Communicative Disorders (CDIS) Capstone: Simulated Cases

Professional Bio:

Dr. Lisa LaSalle has been a professor in the University of Redlands Communicative Disorders department since Fall 2011.  She previously taught for 18 years at the University of Wisconsin-Eau Claire.  Dr. LaSalle is a speech-language pathologist certified by the American Speech-Language Hearing Association with specialty training in stuttering and fluency disorders. She has taught (under-)graduate courses and supervised student clinicians in Communication Sciences and Disorders programs for 22 years.

Dr. LaSalle’s research interests and publications involve the topics of childhood stuttering, concomitant disorders associated with stuttering, multilingual aspects of stuttering, and a fluency disorder known as cluttering.  Recent publications include: LaSalle (2015), Slow speech rate effects on stuttering preschoolers with disordered phonology, Clinical Linguistics and Phonetics; LaSalle & Huffman (2014), Speech sample measures in Japanese children and adults who stutter, Speech, Language and Hearing; Wolk & LaSalle (2014), Phonological complexity in school-aged children who stutter and exhibit a language disorder, Journal of Fluency Disorders; LaSalle & Wolk (2011), Stuttering, cluttering, and phonological complexity: Case studies, Journal of Fluency Disorders. 

Dr. LaSalle’s future research plans include the mapping of acoustic verification of accents based on data collected by former speech and hearing science students, and collaboration with medical professionals on the topic of adults who stutter and medications that affect dopamine and GABA neurotransmitters.  Her clinical research plans include multilingual and cross-linguistic aspects of stuttering. At the graduate level, Dr. LaSalle teaches Fluency Disorders, Fluency Disorders Clinic, Evidence-Based Practice, and Voice Disorders, and she currently teaches Speech and Hearing Science at the undergraduate level.  Dr. LaSalle has chaired three Senior Honors thesis projects, and she now plans to teach a senior capstone course based on simulated cases.

Project Summary:

In any given year, our department has approximately 50-60 seniors majoring in CDIS.  Senior CDIS students currently have a choice between two capstone courses: CDIS 411 “Assessment and intervention in communicative disorders,” and CDIS 413:  “Communicative disorders capstone.”  This course proposal, “CDIS 413 Communicative Disorders Capstone: Simulated Cases,” is based on the need for students to understand how to integrate liberal arts and their communicative disorders knowledge into a particular case, and to learn about various cases. 

Simulation technologies are effective educational tools becoming popular in various allied health professions. The premise is that students first need to learn about a background of a case in order to know what to do, then they need to learn how to do what they have planned.  Finally, they need to know how to interview properly, how to administer various diagnostic instruments, etc.  Finally, students in our major need to learn to work well with classmates and professionals, in order to hone those interpersonal team work skills that will benefit them in their chosen occupations, graduate school and beyond.  While many allied health professions (e.g., dentistry, pharmacy, medical, nursing) have implemented simulations, we have not yet integrated simulation teaching successfully into our communication sciences and disorders curricula.

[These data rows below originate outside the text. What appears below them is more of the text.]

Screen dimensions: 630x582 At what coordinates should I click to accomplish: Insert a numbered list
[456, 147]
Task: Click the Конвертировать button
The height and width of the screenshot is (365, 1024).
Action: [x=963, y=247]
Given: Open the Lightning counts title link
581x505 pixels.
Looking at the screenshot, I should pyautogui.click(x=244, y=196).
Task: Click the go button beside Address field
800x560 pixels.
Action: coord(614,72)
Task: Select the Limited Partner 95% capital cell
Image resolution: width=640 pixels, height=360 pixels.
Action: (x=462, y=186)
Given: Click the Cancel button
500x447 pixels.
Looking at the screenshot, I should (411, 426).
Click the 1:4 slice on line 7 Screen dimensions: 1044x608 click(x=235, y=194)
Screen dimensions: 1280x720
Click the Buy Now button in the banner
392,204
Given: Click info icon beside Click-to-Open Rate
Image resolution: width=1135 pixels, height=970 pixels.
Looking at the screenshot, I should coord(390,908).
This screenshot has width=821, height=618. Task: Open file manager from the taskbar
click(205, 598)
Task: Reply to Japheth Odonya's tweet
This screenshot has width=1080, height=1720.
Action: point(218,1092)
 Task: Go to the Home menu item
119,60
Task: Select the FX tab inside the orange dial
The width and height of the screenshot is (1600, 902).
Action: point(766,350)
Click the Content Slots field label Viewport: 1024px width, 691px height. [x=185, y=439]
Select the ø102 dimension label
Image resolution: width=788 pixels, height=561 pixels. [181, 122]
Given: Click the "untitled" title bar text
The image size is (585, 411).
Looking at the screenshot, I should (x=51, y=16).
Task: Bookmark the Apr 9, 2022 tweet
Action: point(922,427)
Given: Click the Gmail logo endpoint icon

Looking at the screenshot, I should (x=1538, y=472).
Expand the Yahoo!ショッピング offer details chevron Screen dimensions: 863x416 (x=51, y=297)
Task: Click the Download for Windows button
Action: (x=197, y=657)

The benefits for integrating simulation teaching into our department’s curriculum include:

      1.implementing a risk-free learning environment, whereby students making expected mistakes in clinical judgment can easily repair those mistakes on simulated cases (i.e., online avatars with case file data) and learn from them, with guidance from the instructor and other classmates;
      2.requiring students to implement team-based consultation in their case study, so that they explore professions other than speech language pathology (e.g.,  a patient who needs occupational or physical therapy or a client requiring public school personnel decisions);
      3.creating digital learning opportunities with simulated cases and discussing these cases with classmates and the instructor; devoting in-class time to the issues that arise with these cases, and the self-reflection needed for good clinical skill building and career exploration (i.e., “flipped course” format).


The integrated digital technology of simulation hardware and software has evolved and improved in recent years. I will use a product and service available through Speechpathology.com and AlliedHealthMedia.com known as SimuCase™  (http://www.speechpathology.com/simucase/).  It is a platform of simulated cases, allowing users to review, assess/diagnose and plan treatment for 16 different virtual patients/clients, with communication disorders such as speech sounds disorders, word-finding deficits, and CVA/stroke.